> [REQUIRED ACTION]
Copy out the data that comes next, character for character, and leave the images aside.

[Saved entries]
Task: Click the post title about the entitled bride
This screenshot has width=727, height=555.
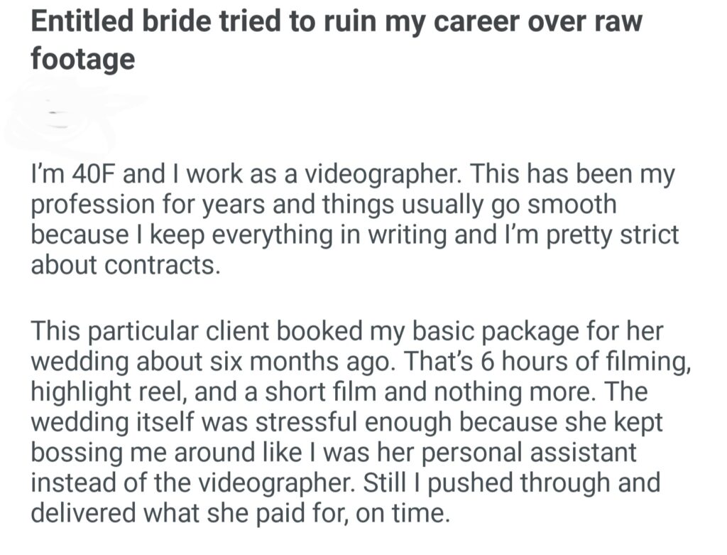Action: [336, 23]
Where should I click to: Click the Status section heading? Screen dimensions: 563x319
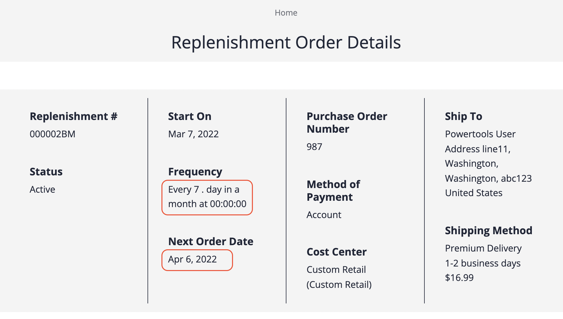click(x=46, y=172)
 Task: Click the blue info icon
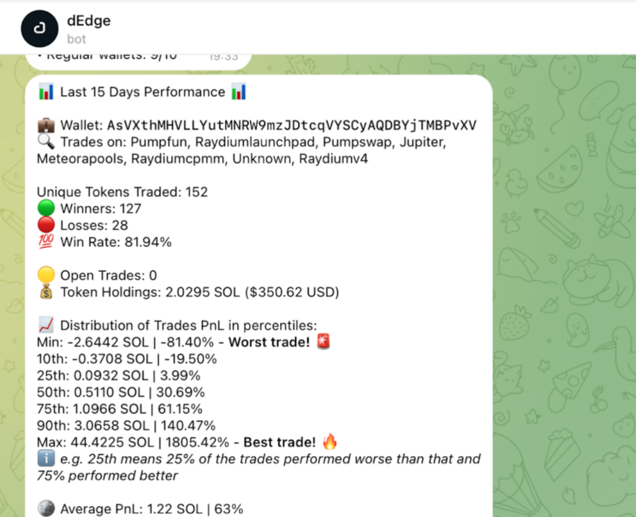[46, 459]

> [TASK SOLUTION]
Task: Click the post title about the entitled bride
This screenshot has width=727, height=555.
Action: [336, 23]
Where should I click to: Click the Status section heading? Screen dimensions: 563x319
click(x=46, y=172)
 Task: Click the blue info icon
[46, 459]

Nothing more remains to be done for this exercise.